Considérons plutôt avec réalisme les vraies racines du mal. D’où provient cet immoral écrasement de la valeur ajoutée, qui appauvrit ses producteurs initiaux?

1. Une contre-culture, ultra-toxique, imprégne de nombreuses organisations, celle dite «des Achats». Sans pudeur, on y affirme que la valeur ajoutée naît premièrement en cassant les prix! Profitant de leur dominance, les acheteurs utilisent cette «méthode» de trader pour pressurer leurs fournisseurs. Lesquels pour survivre, répercutent l’étranglement économique qui leur est imposé, jusqu’aux plus faibles. J’aimerai que ces acheteurs deviennent les ambassadeurs et les garants de partenariats éthiques et équitables, fermement engagés contre toute spoliation, toute injustice ou toute exploitation.

2. Nos acheteurs, malgré leurs conditionnements toxiques, ne sont généralement pas des prédateurs volontaires. Ils agissent sous la contrainte de la maximisation du profit immédiat, pression dont les actionnaires distants, regroupés en fonds pensions empreints d’immoralité, sont responsables. Cette financiarisation sans frein éthique de l’économie mondiale peut s’illustrer ainsi: c’est pour que le petit pensionné de Floride puisse vivre sans travailler que le producteur africain de café ou de cacao, appauvri malgré son travail, est contraint d’exposer ses enfants hors de leurs communautés naturelles protectrices. Je redoute que notre financier genevois, comme tant d’autres, ne veuille jamais l’admettre.

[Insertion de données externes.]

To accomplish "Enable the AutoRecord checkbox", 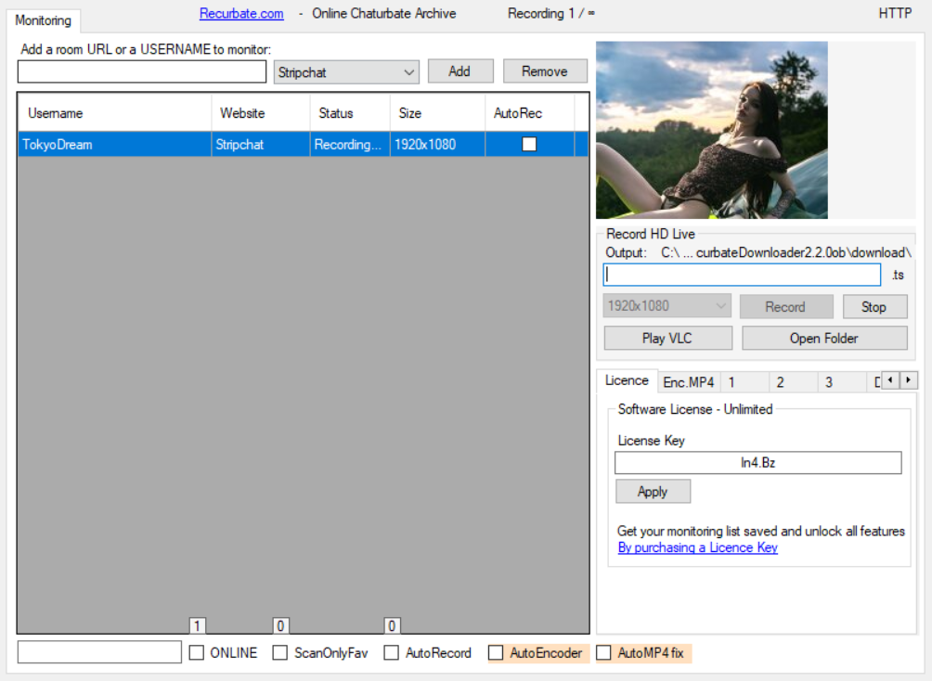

3. Des milliards sont actuellement dépensés par nos multinationales pour racheter discrètement leurs actions, afin de les annuler. Se désendettant, elles augmentent potentiellement la valeur de leurs titres et/ou de leurs dividendes. Mais plutôt que les faire disparaître, peut-être pourrions-nous les proposer, gratuitement ou à bas prix, à tous ceux qui travaillent tout au long de la chaîne d’approvisionnement, en contrepartie d’engagements éthiques, de longue durée? Le dividende annuel rémunérerait alors leurs engagements, cet actionnariat partagé cimenterait une vraie solidarité de tous les acteurs et créerait une relation directe, forte entre l’entreprise et ses fournisseurs… Cette idée simple est sans aucun doute plus éthique et plus responsable que d’autres, aux juridismes extravagants.

L’humanisation notre économie mondialisée ne se fera pas par la contrainte – le vouloir n’est que tyrannie. Nous avons plutôt besoin de courage et d’intelligence : le courage de la vérité et l’intelligence de la réalité. Puis d’humilité et d’audace, pour réformer chez nous ce qui a besoin de l’être. Concrètement.